[Collected data]
+---+

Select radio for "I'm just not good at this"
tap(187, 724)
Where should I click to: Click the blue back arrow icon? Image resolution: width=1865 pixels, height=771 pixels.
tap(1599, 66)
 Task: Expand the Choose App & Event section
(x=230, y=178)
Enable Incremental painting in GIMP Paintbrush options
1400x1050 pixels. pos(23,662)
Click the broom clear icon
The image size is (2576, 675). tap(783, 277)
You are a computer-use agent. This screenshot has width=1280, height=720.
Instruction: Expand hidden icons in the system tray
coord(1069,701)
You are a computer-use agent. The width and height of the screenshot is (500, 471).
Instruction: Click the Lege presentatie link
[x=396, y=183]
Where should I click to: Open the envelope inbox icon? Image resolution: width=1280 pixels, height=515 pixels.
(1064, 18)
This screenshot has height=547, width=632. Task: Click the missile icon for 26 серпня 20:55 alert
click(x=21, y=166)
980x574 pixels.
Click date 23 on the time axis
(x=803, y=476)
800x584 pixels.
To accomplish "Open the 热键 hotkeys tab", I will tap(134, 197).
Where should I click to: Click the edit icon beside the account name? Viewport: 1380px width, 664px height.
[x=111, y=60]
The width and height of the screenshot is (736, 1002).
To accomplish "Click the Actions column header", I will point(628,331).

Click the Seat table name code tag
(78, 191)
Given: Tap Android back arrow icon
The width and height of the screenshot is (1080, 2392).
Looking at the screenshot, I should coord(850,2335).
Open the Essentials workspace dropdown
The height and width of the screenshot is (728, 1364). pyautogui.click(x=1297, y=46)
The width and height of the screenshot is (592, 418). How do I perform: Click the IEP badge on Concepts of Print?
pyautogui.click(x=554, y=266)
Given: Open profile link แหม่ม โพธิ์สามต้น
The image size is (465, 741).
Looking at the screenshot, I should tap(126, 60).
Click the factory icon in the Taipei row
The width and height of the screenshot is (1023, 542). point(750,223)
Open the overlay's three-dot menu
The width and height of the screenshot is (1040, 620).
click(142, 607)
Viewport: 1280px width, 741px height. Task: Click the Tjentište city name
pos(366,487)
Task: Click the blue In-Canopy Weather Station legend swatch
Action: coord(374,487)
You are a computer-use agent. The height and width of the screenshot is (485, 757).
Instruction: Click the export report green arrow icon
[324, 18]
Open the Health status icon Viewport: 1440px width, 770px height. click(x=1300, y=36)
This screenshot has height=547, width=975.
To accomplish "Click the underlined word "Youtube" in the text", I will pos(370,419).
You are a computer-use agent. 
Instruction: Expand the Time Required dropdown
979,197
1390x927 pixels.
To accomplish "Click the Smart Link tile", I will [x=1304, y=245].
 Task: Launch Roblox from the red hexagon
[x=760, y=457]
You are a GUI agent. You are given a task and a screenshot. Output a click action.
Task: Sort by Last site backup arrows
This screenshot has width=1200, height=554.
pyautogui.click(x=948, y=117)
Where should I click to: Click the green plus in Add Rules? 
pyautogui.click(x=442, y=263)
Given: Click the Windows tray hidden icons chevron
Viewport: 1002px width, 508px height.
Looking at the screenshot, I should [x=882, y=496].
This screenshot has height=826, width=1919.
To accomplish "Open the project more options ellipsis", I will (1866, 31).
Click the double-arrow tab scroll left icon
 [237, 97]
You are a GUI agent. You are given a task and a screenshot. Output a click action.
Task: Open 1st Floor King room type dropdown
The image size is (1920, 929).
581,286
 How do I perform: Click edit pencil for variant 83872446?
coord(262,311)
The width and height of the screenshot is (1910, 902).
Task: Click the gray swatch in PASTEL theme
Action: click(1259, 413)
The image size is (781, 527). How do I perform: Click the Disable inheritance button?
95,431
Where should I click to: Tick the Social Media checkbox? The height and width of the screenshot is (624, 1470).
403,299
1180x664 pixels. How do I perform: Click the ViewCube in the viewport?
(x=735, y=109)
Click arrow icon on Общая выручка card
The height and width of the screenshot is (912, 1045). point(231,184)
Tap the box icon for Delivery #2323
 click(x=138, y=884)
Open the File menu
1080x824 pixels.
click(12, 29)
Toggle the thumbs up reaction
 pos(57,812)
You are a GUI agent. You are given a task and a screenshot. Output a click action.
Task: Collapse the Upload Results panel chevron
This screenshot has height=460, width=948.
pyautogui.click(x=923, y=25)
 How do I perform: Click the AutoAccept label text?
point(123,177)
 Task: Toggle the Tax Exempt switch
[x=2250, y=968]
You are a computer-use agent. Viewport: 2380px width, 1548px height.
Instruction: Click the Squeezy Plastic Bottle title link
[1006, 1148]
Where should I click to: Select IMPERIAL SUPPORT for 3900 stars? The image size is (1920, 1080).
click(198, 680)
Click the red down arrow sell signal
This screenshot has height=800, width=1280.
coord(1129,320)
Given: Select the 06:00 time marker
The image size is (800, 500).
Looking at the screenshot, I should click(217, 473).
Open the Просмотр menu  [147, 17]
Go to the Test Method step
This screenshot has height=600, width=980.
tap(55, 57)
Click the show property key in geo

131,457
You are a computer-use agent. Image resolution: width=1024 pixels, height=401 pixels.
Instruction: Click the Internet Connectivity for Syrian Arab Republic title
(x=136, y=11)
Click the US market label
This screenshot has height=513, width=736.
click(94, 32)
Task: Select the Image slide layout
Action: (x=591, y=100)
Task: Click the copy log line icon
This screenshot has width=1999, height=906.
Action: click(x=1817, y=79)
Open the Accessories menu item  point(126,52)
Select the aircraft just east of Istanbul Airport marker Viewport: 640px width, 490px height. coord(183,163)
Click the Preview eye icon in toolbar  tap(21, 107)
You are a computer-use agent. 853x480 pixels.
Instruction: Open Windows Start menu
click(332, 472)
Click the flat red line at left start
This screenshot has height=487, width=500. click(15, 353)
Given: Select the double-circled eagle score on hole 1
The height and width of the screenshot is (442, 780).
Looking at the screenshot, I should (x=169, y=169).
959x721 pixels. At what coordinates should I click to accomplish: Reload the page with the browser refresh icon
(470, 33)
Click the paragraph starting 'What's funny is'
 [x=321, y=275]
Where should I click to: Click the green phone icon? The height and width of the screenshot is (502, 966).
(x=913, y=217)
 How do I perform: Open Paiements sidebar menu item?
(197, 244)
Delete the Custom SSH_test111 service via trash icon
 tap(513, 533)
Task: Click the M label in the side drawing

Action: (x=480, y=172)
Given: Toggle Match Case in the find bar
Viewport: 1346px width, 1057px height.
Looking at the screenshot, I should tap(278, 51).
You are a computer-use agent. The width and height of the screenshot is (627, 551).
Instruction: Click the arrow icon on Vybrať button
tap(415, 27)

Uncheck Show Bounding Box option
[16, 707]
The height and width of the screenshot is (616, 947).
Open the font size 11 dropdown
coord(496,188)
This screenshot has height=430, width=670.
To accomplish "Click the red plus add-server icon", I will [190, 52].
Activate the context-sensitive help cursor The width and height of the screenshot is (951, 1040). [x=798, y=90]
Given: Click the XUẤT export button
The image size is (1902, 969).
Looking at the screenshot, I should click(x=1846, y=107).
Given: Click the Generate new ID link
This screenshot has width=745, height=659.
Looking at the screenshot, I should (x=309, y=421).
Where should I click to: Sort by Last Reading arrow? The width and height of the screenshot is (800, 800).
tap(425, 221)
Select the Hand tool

+---+

_INSTRUCTIONS FOR THE TASK_.
Among the entries above, the line containing "The height and width of the screenshot is (442, 780).", the line containing "is (627, 551).", and all lines between them are to be restated word for word; nothing else belongs in the reply.

_EXERCISE RESPONSE_.
The height and width of the screenshot is (442, 780).
Looking at the screenshot, I should (x=169, y=169).
959x721 pixels. At what coordinates should I click to accomplish: Reload the page with the browser refresh icon
(470, 33)
Click the paragraph starting 'What's funny is'
 [x=321, y=275]
Where should I click to: Click the green phone icon? The height and width of the screenshot is (502, 966).
(x=913, y=217)
 How do I perform: Open Paiements sidebar menu item?
(197, 244)
Delete the Custom SSH_test111 service via trash icon
 tap(513, 533)
Task: Click the M label in the side drawing

Action: (x=480, y=172)
Given: Toggle Match Case in the find bar
Viewport: 1346px width, 1057px height.
Looking at the screenshot, I should tap(278, 51).
You are a computer-use agent. The width and height of the screenshot is (627, 551).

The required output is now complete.